** WORK TO COMPLETE **
Please write out the passage from the article on avoiding AI below, starting at "Why I’m Avoiding" and ending at "March 4, 2026.", with no changes.

Why I’m Avoiding AI and How You Can Join Me
The Environmentalist from Hell has many reasons for wanting nothing to do with lying, lazy, energy-and-water-guzzling AI.
Protestors carry signs at a QuitGPT protest in San Francisco on March 4, 2026.
Artificial intelligence. AI—specifically generative AI or “genAI”—is frickin’ everywhere these days. It’s in your Google searches. It’s listening to your Zoom and Teams calls at work. It’s all over the Meta platforms you use to communicate with friends and look at videos of fluffy dogs in hats. You can’t open anything online and not run into it. And it’s mostly garbage junk that’s killing the environment and ruining your brain.
I’m going to assume that if you’re someone who reads Asparagus Magazine, you care about the environment, and you already get the ick whenever you come across AI. But in case you’re someone who feels neutral—or, God forbid, kinda likes this futuristic world we’re stumbling into—allow me to rant about all the ways I think it’s terrible so you can learn something that wasn’t generated by a large language model (LLM), including some tips on how to avoid AI’s encroachment on everyday activities.
By now you’ve probably heard that AI uses a lot of water. But what exactly does that mean? In simple terms, computers get hot, so to keep the servers running their futuristic AI models from overheating, our tech overlords have come up with an old-timey strategy to cool these fields of computers (a.k.a. data centres): water. Specifically fresh water, the stuff we drink, wash our dishes and clothes with, and need to sustain life in modern society.
That’s a limited resource! Remember, there are still 37 First Nations communities in Canada that don’t have access to clean drinking water. And yet, the Canadian government has put out a call for firms to build more data centres here. Evan Solomon, Canada’s AI minister—who was my CBC crush until he showed his lack of ethics by making money off his journalism contacts—wrote, “This initiative aims to strengthen Canada’s AI sovereignty.” I am all for sovereignty, but I do not see the need for Canada to go all in on AI, just because our big dumb neighbour is. When your neighbours are the Kardashians, it’s OK to not keep up with them.

** DATA SHOWN **
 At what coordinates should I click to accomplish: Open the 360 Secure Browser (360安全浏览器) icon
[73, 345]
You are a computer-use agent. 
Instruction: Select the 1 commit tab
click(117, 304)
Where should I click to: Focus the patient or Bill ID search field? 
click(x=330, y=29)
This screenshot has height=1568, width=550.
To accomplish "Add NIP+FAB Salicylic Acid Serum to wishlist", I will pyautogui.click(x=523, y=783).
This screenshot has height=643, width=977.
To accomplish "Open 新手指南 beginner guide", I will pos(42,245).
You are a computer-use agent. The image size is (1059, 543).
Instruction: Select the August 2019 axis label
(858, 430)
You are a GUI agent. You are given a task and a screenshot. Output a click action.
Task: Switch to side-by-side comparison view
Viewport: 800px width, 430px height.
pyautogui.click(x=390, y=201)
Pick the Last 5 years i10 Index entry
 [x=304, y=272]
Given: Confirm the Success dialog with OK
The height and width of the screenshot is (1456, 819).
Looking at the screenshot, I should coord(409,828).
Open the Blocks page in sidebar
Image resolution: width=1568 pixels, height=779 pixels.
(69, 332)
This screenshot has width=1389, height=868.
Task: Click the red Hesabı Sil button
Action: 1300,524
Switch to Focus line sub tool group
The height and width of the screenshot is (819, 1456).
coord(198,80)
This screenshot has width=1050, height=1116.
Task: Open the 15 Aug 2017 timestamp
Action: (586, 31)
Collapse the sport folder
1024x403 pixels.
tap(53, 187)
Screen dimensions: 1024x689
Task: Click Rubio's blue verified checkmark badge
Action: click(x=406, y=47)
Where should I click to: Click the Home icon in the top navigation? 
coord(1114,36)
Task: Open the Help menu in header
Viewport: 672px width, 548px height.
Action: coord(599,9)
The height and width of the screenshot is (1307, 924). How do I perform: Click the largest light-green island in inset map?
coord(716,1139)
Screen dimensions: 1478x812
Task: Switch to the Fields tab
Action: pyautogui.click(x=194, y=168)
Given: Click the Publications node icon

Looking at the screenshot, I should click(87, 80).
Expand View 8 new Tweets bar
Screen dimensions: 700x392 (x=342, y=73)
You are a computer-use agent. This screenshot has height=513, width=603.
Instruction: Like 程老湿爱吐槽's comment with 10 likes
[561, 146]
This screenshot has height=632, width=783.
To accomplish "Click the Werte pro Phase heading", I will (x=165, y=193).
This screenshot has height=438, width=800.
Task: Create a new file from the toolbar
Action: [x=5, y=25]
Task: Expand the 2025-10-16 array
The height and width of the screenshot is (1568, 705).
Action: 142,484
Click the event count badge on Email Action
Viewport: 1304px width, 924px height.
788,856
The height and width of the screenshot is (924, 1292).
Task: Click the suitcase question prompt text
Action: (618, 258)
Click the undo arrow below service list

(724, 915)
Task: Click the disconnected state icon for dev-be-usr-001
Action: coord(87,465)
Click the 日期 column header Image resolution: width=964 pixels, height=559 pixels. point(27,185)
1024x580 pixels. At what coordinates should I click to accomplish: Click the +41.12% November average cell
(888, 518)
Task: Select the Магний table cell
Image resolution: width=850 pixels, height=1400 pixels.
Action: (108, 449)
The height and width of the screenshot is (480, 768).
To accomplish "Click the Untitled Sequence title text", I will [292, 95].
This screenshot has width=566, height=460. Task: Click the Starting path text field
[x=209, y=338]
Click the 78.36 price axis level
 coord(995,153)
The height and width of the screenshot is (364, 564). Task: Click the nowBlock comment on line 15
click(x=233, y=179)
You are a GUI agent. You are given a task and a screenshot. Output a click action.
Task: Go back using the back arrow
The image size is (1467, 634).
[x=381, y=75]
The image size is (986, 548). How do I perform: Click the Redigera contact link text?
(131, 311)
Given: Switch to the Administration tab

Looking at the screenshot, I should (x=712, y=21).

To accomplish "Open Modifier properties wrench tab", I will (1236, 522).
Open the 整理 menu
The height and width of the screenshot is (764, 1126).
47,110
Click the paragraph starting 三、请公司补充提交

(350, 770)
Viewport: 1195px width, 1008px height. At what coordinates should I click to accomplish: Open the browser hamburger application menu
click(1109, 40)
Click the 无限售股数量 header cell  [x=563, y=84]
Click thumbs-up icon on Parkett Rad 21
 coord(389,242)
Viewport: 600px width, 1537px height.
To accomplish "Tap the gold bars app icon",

** RESULT **
Why I’m Avoiding AI and How You Can Join Me
The Environmentalist from Hell has many reasons for wanting nothing to do with lying, lazy, energy-and-water-guzzling AI.
Protestors carry signs at a QuitGPT protest in San Francisco on March 4, 2026.